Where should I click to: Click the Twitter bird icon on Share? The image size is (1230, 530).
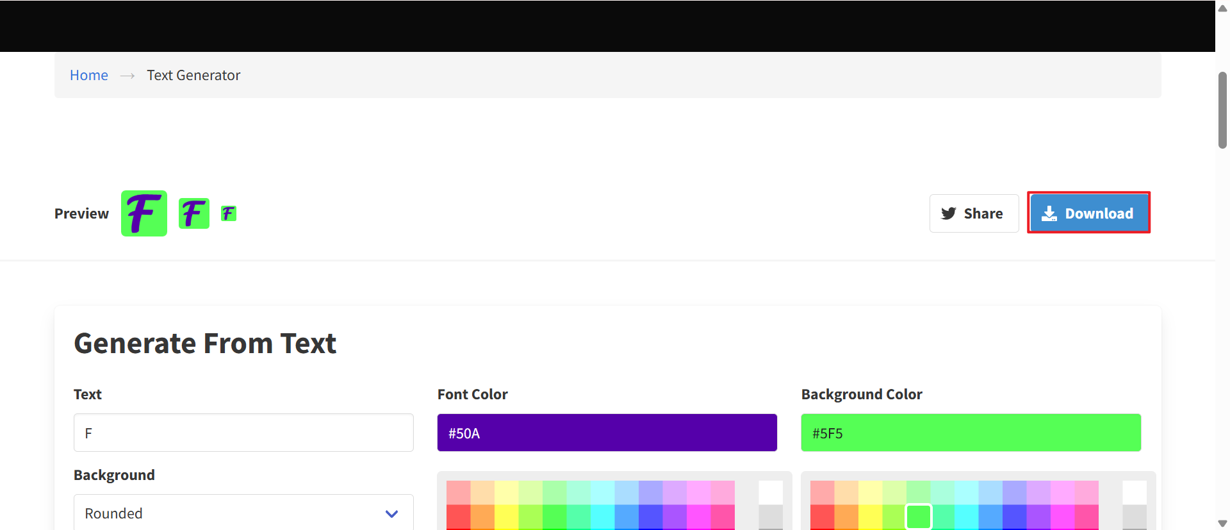tap(949, 213)
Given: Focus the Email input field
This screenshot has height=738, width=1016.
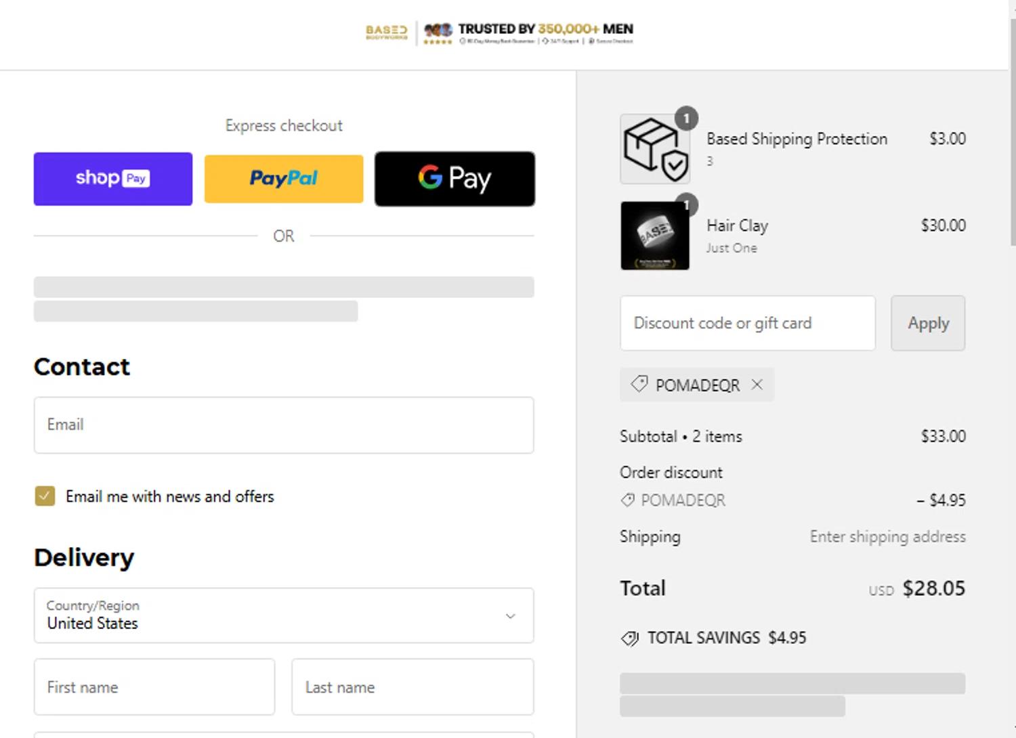Looking at the screenshot, I should 284,425.
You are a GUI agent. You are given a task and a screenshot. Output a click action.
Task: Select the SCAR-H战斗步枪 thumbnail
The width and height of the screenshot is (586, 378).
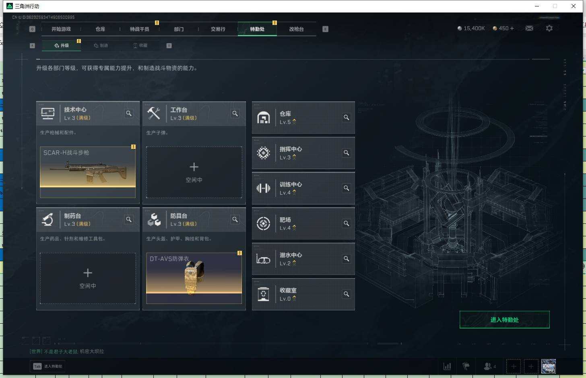coord(87,171)
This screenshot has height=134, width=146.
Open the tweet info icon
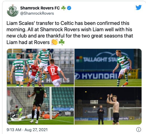[139, 130]
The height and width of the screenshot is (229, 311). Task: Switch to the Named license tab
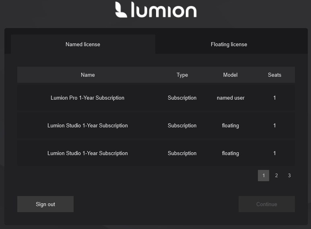click(x=83, y=44)
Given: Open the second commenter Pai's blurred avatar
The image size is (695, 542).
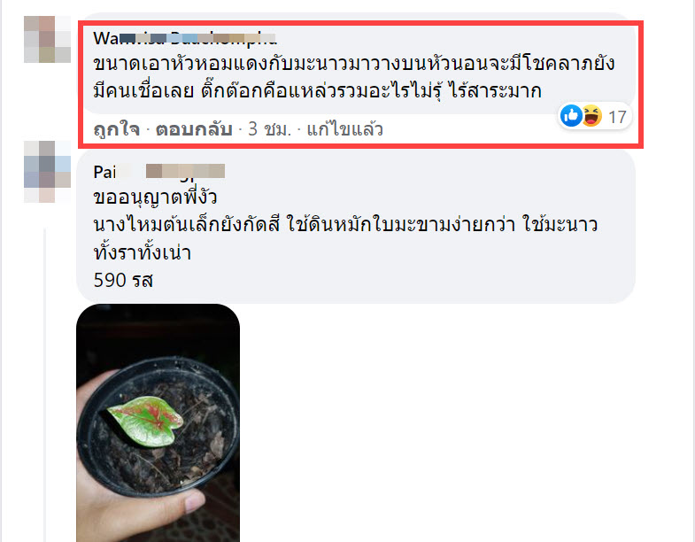Looking at the screenshot, I should 47,172.
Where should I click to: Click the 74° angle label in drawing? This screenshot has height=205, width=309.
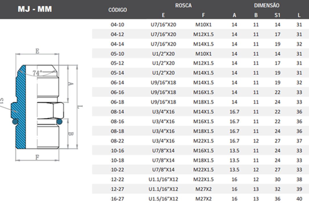point(37,73)
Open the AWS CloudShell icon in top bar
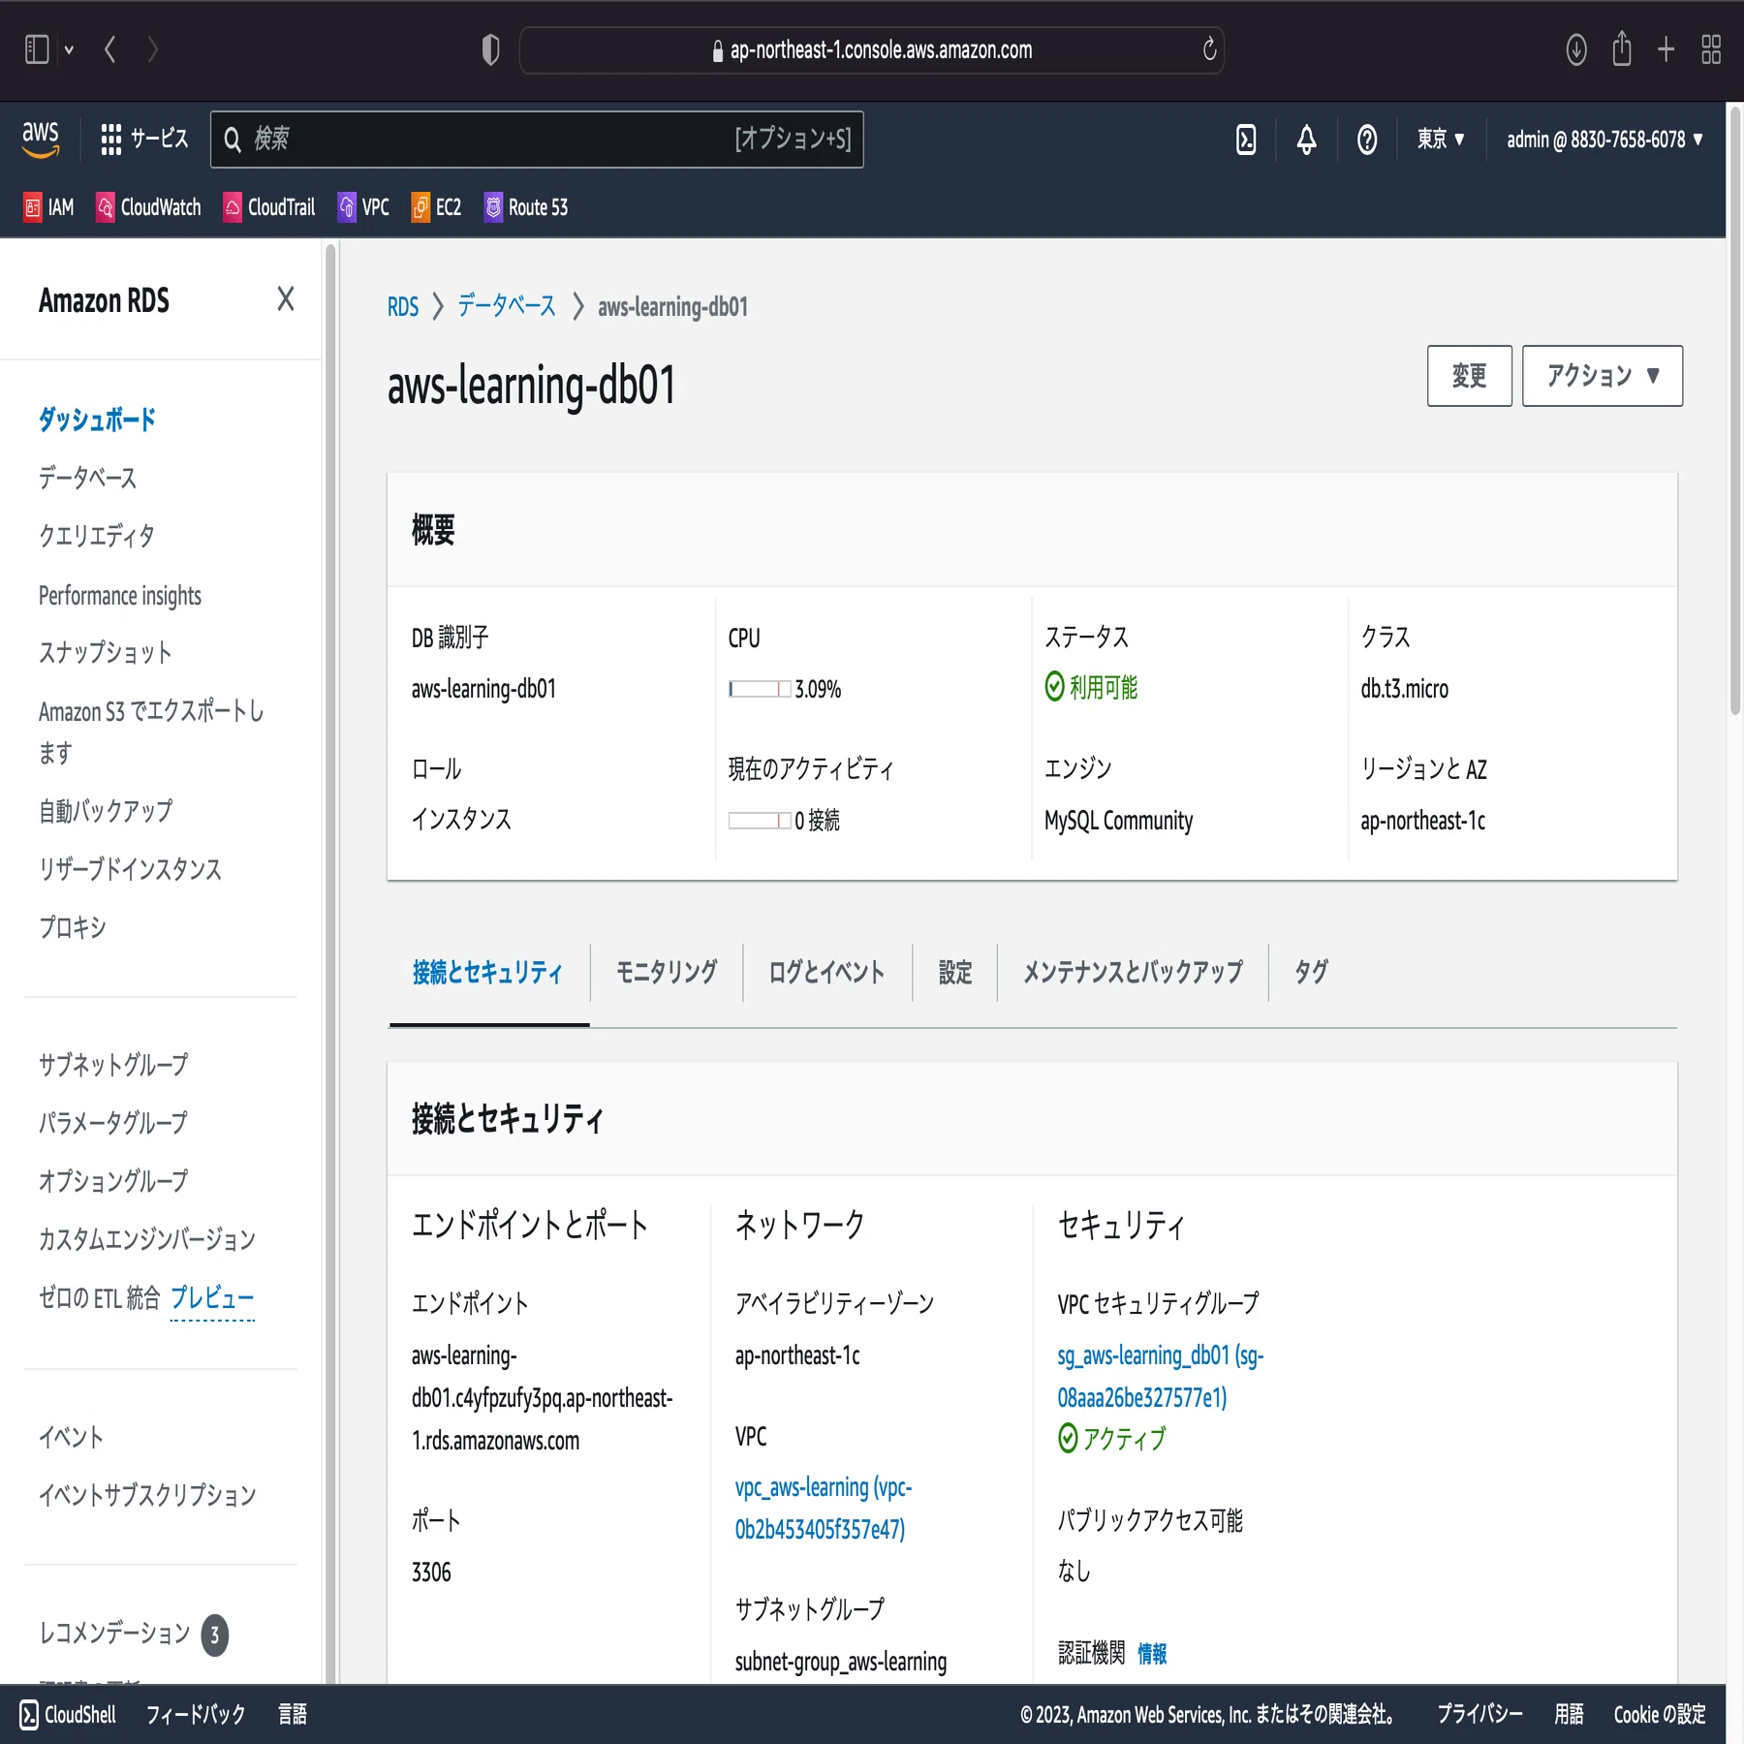1744x1744 pixels. pyautogui.click(x=1246, y=140)
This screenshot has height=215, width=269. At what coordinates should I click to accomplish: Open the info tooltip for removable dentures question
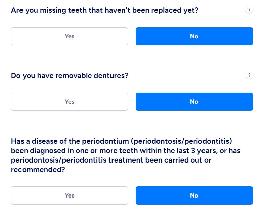[249, 75]
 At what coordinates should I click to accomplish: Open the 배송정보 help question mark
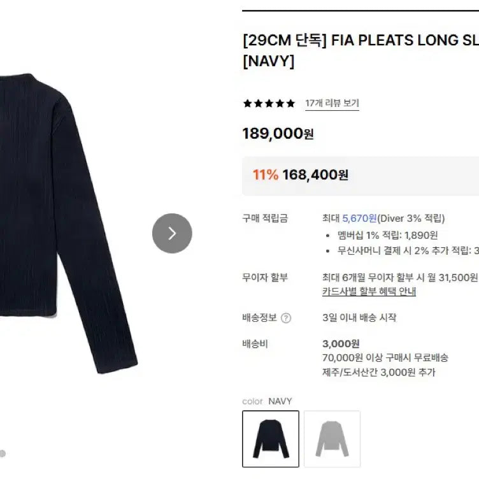pos(286,318)

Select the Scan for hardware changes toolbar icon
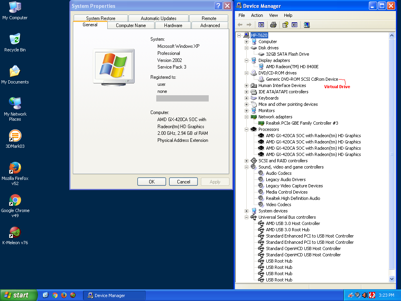coord(306,25)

Task requirements
When an image appears in the data, skip it and output the rest exactly.

Problem solution
Where should I click to: Click the Twitter bird icon on Share? The image size is (1230, 530).
tap(949, 213)
Given: Focus the Email input field
This screenshot has height=738, width=1016.
Looking at the screenshot, I should 284,425.
You are a GUI agent. You are given a task and a screenshot. Output a click action.
Task: Select the SCAR-H战斗步枪 thumbnail
The width and height of the screenshot is (586, 378).
coord(87,171)
This screenshot has height=134, width=146.
Open the tweet info icon
[139, 130]
The height and width of the screenshot is (229, 311). Task: Switch to the Named license tab
click(x=83, y=44)
Given: Open the second commenter Pai's blurred avatar
The image size is (695, 542).
Looking at the screenshot, I should 47,172.
Where should I click to: Click the 74° angle label in drawing? This screenshot has height=205, width=309.
point(37,73)
Open the AWS CloudShell icon in top bar
1744x1744 pixels. pyautogui.click(x=1246, y=140)
This screenshot has height=215, width=269. At what coordinates should I click to accomplish: Open the info tooltip for removable dentures question
[249, 75]
 At what coordinates should I click to accomplish: Open the 배송정보 help question mark
pos(286,318)

Select the Scan for hardware changes toolbar icon
coord(306,25)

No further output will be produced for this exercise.